Monday, July 17, 2006

From the Great Commission to the Great Invitation

The other day at Border's I was flipping through the latest issues of Christianity Today (how analog!) when I ran across this interview. Andy Crouch interviewed the Rt. Rev. Dr. David Zac Niringiye, Suffragan Bishop of the Diocese of Kampala in the Church of Uganda. This part in particular was intriguing to me. Bishop Niringiye says:

We need to begin to read the Bible differently. Americans have been preoccupied with the end of the Gospel of Matthew, the Great Commission: "Go and make." I call them go-and-make missionaries. These are the go-and-fix-it people. The go-and-make people are those who act like it's all in our power, and all we have to do is "finish the task." They love that passage! But when read from the center of power, that passage simply reinforces the illusion that it's about us, that we are in charge.

I would like to suggest a new favorite passage, the Great Invitation. It's what we find if we read from the beginning of the Gospels rather than the end. Jesus says, "Come, follow me. I will make you fishers of men." Not "Go and make," but "I will make you." It's all about Jesus. And do you know the last words of Jesus to Peter, in John 21? "Follow me." The last words of Simon Peter's encounter are the same as the first words.

Can we begin to read those passages that trouble us, that don't reinforce our cultural centeredness? Let's go back to Matthew 25 and read it in the church in America, over and over. Who are Jesus' brothers? The weak, the hungry, the immigrant workers, the economic outcasts. Let's read the passage of this woman who pours ointment over Jesus. Let's ask, who is mostly in the company of Jesus? Not bishops and pastors! The bishops and pastors are the ones who suggest he's a lunatic! Who enjoys his company? The ordinary folk, so ordinary that their characterization is simply this: "sinners." Can we begin to point to those passages?

Yet this ability to read different passages, to read the Bible differently, won't happen until people are displaced from their comfort zones. I thank the Lord for deep friendships he has given to me beyond my comfort zone, beyond my culture, beyond my language. Until that happens, we will all be tribal, all of us.

Bishop Niringiye's words resonate with me. They speak directly, I believe, to the reticence that many Episcopalians, have about evangelism. The idea of "making" someone into a Christian seems out of character to our stories of faith. Many of us were made, but by God not by people. Many of us responded to an invitation to follow. I am impressed by the Bishops call to evangelicals (and the rest of us) to encounter scripture outside of our comfort zones, and to seek relationships that are beyond our usual cultural boundaries.

This will be an especial challenge for Christians who differ on issues of sexuality and full inclusion of GLBT folk into the life of the church. We have to be prepared to hear each other with the assumption of mutual integrity, mutual faithfulness and humble obedience to Our One Lord, Jesus Christ.

The cheif lesson of the interview for is how we ground our evangelism.
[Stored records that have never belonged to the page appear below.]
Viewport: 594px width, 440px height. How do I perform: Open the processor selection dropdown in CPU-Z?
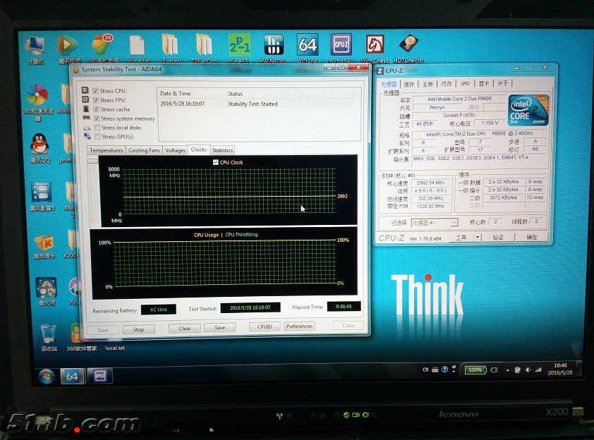coord(435,222)
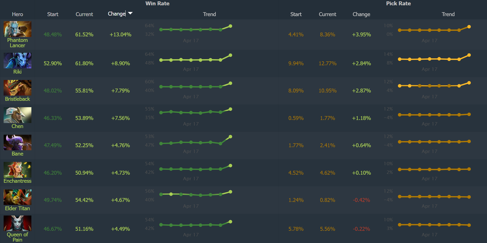The width and height of the screenshot is (487, 243).
Task: Sort by Hero column header
Action: [x=17, y=14]
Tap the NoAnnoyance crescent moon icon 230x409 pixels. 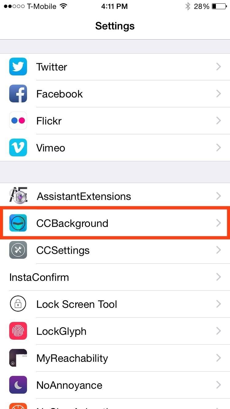pos(18,385)
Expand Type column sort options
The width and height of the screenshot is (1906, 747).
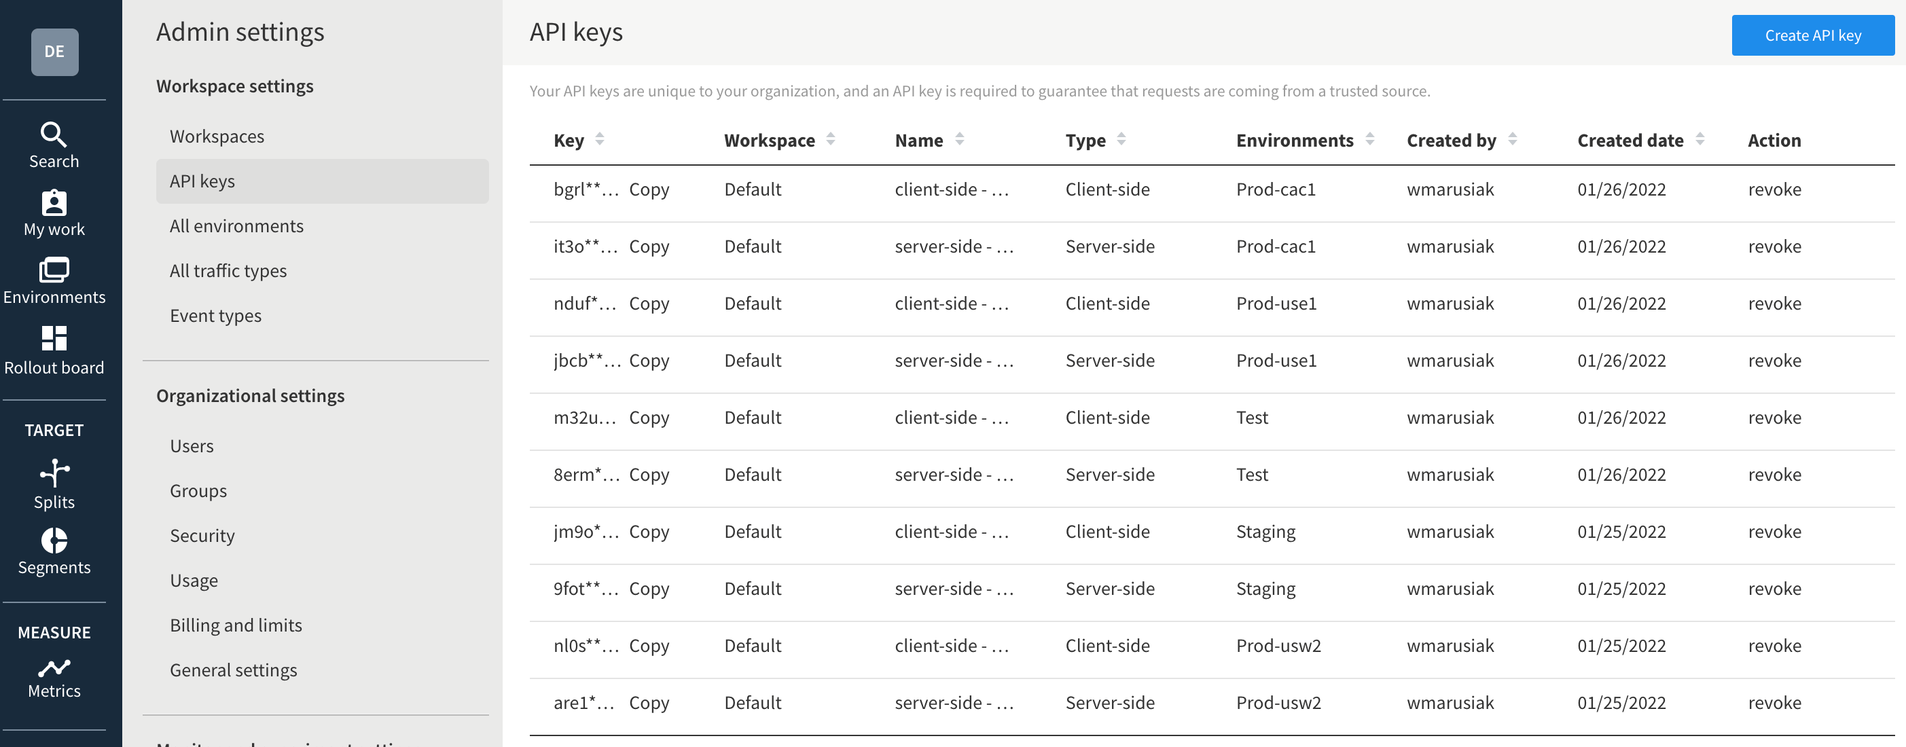coord(1121,140)
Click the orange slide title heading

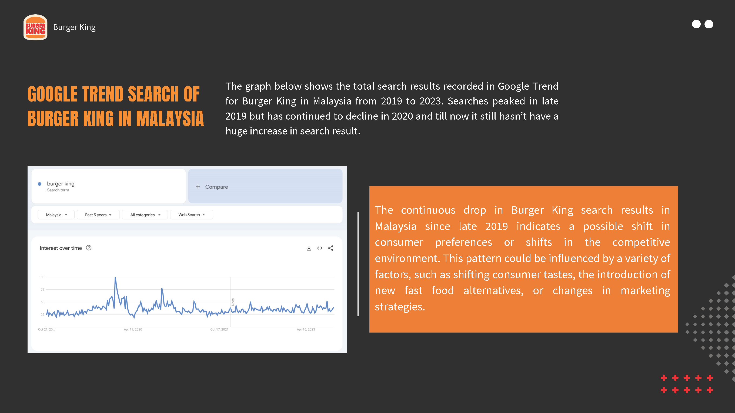[116, 106]
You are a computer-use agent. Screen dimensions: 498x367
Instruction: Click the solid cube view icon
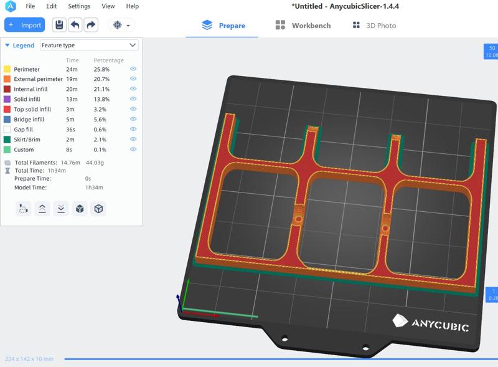[x=80, y=209]
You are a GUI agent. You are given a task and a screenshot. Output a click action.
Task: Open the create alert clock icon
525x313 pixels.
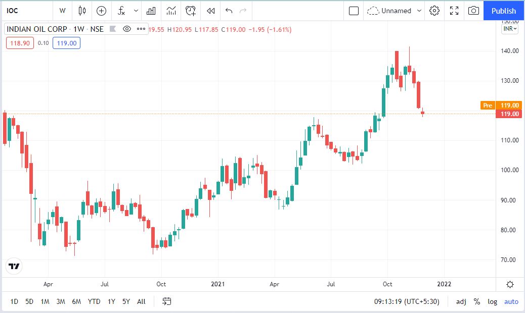tap(191, 11)
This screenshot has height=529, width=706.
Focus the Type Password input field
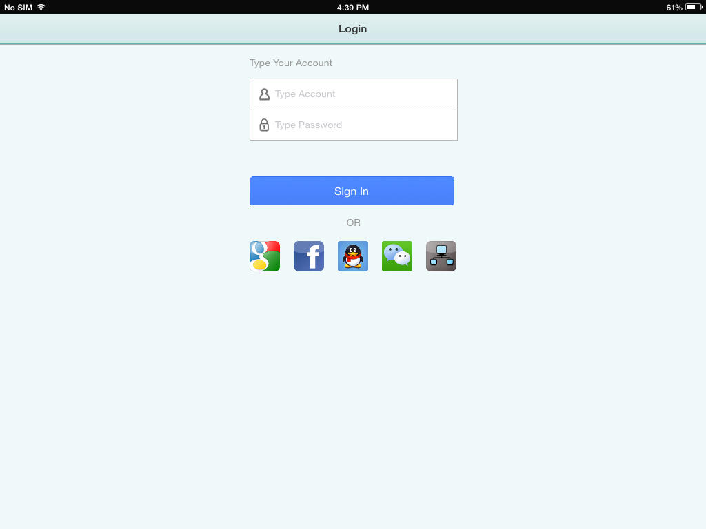point(354,125)
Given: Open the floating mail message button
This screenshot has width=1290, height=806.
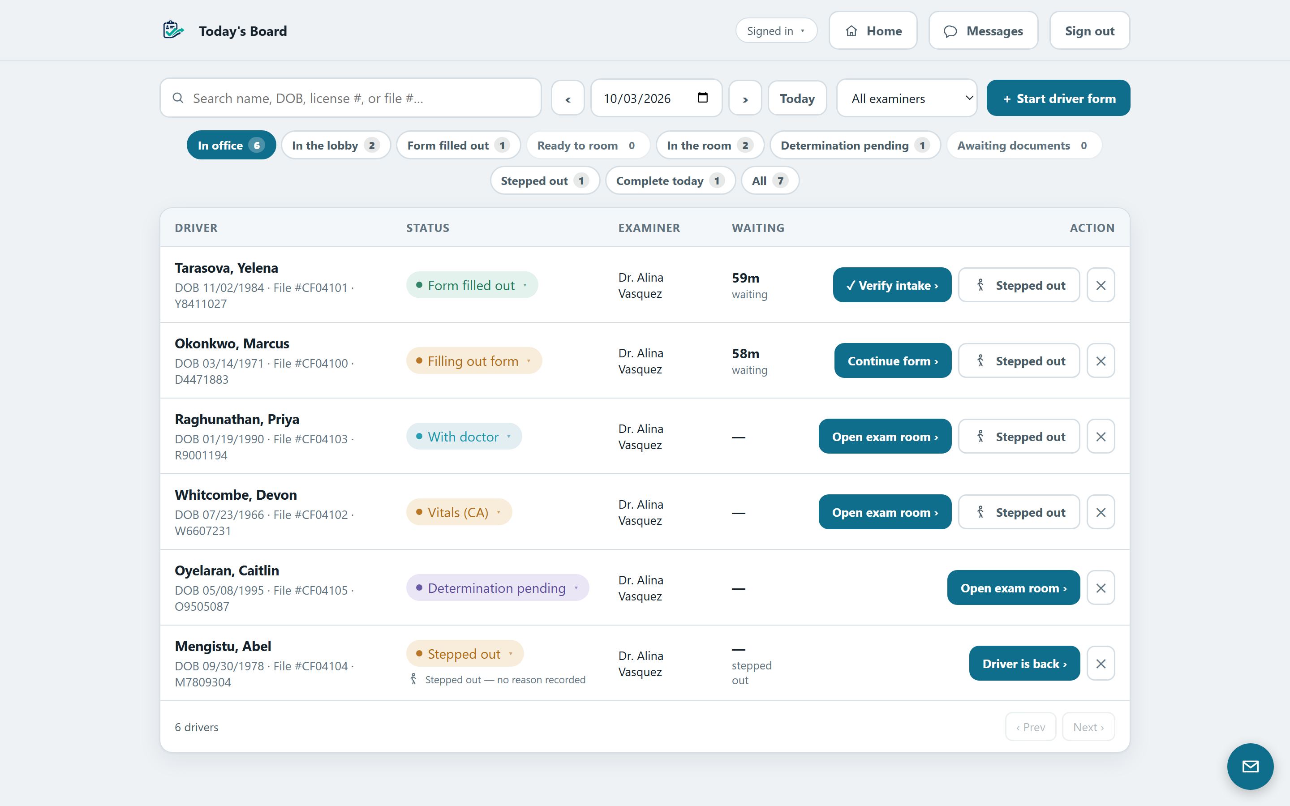Looking at the screenshot, I should [1250, 766].
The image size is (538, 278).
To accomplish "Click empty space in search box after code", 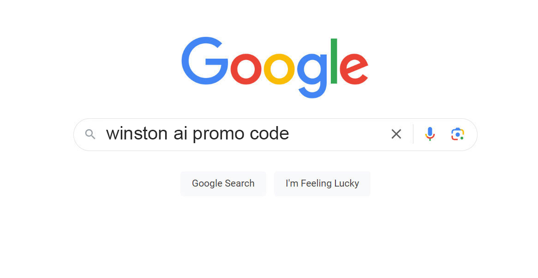I will coord(338,134).
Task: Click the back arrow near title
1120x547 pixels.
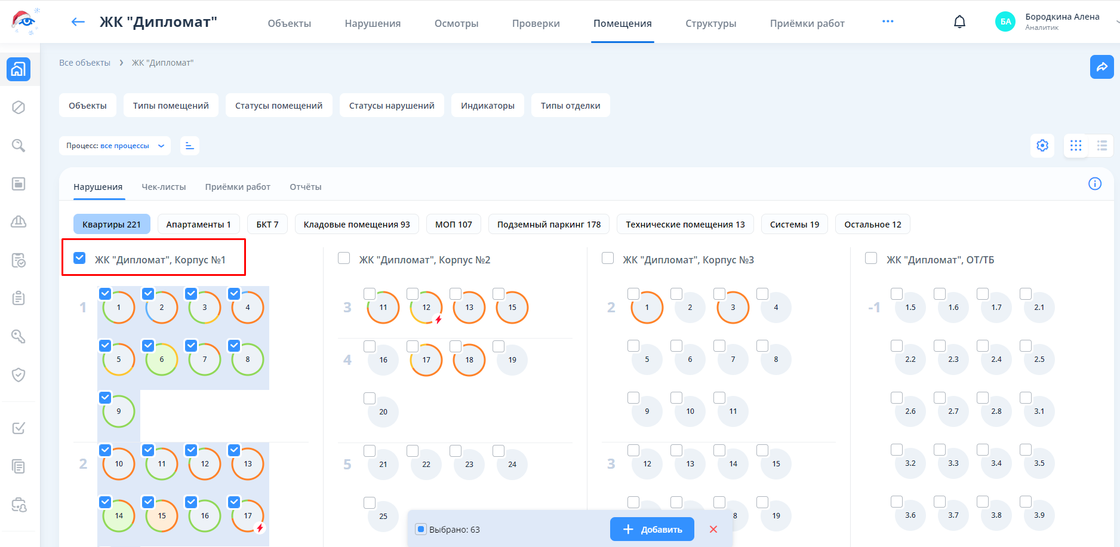Action: [x=78, y=23]
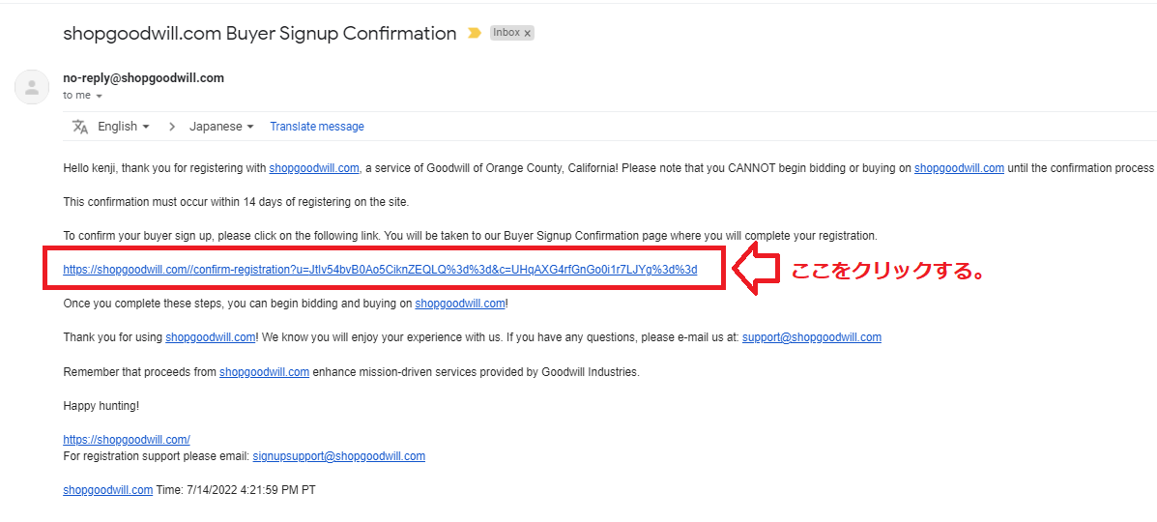Remove the Inbox label with its x

point(528,33)
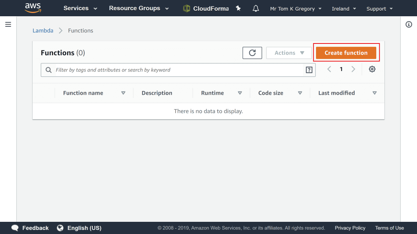The height and width of the screenshot is (234, 417).
Task: Open the Actions dropdown
Action: (x=289, y=53)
Our evangelism must be grounded in sharing a gift that we have been given, new life in Jesus Christ. Rather than striving to make a person into an Episcopalian, or into something that they are not, our job is to cogently and clearly present the Gospel both in our words and our actions. Probably mostly in our actions. We are sharing the invitation that Jesus gave to the disciples, "follow me." We echo Andrew's words to Peter, "Come and see."

Niringiye's words are significant in a part of Africa where the Gospel was introduced alongside colonialism. In letting go of the need to link the Gospel with the power structures of society, he shows us a way of thinking about our situation as the Episcopal Church where we no longer represent the core of social, political and economic power. American evangelicalism, still bound up in "Go-and-make" kind of evangelism has been striving to be at the centers of American power for generations and now they have succeeded. Niringiye's testimony frames a reality that we are only, as Episcopalians, coming to terms with. Being at the center of the power in a culture may hamper both the spread of the Gospel and imperil one's soul.